Memperingati Hari Radio Nasional dan HUT RRI ke 76

Tanggal 11 September selalu diperingati sebagai Hari Radio Nasional sekaligus diperingati sebagai hari kelahiran Radio Republik Indonesia (RRI).

RRI berdiri pada 11 September 1945, hampir genap sebulan setelah siaran Hoso Kyoku, radio milik Jepang, dihentikan tanggal 19 Agustus 1945. Masyarakat kala itu tidak lagi mengakses informasi mengenai yang harus dilakukan setelah Indonesia memproklamirkan kemerdekaannya pada 17 Agustus 1945.

Pada saat itu beredar kabar melalui radio-radio luar negeri bahwa tentara Inggris yang mengatasnamakan sekutu akan menduduki Jawa dan Sumatera. 

Berdasarkan informasi tersebut, tentara Inggris dikabarkan akan melucuti tentara Jepang dan memelihara keamanan sampai pemerintahan Belanda dapat menjalankan kekuasaannya kembali di Indonesia.

Pihak sekutu sendiri ternyata masih mengakui kedaulatan Belanda atas Indonesia. Melalui radio-radio luar negeri diketahui bahwa kerajaan Belanda dikabarkan akan mendirikan pemerintahan benama Netherlands Indie Civil Administration (NICA).

Orang-orang yang pernah aktif di radio Hosu Kyoku pada masa penjajahan Jepang sebelumnya jadi sadar bahwa radio merupakan alat yang diperlukan oleh pemerintah Republik Indonesia (RI) dalam berkomunikasi dan memberi tuntunan kepada rakyat mengenai apa yang harus dilakukan. 

Berkumpullah delapan orang yang pernah bekerja radio Hosu Kyoku yang ada di Jawa dalam satu pertemuan bersama pemerintah pada 11 September 1945 pukul 17.00 WIB. Para delegasi radio itu berkumpul di bekas gedung Raad Van Indje Pejambon dan diterima sekretaris negara. 

Diketahui pula, para delegasi radio yang mengikuti pertemuan adalah Abdulrahman Saleh, Adang Kadarusman, Soehardi, Soetarji Hardjolukita, Soemarmadi, Sudomomarto, Harto, dan Maladi. Abdulrahman Saleh yang dipercayakan sebagai ketua delegasi menguraikan garis besar rencana pada pertemuan tersebut.

▶ [DATA TERSEDIA]
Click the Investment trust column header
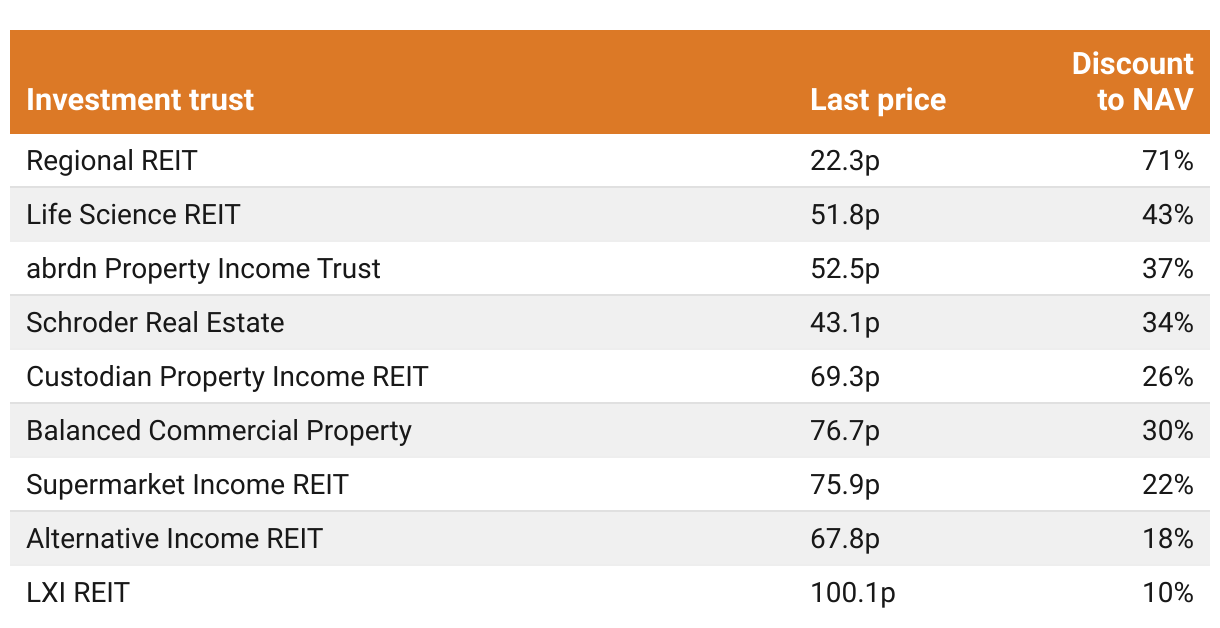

▶ [YANG DIHARAPKAN]
Periksa kesesuaian tiap pernyataan di bawah ini dengan teks tentang Hari Radio Nasional dan RRI. Jawab ya atau tidak, lalu kutip persis kata-kata teks yang menjadi penentunya.
1. RRI berdiri pada 11 September 1945.
2. Siaran radio milik Jepang dihentikan pada 17 Agustus 1945.
3. Abdulrahman Saleh menjadi ketua delegasi radio dalam pertemuan dengan pemerintah.

▶ [JAWABAN LENGKAP]
1. Ya: "RRI berdiri pada 11 September 1945"
2. Tidak: "siaran Hoso Kyoku, radio milik Jepang, dihentikan tanggal 19 Agustus 1945"
3. Ya: "Abdulrahman Saleh yang dipercayakan sebagai ketua delegasi"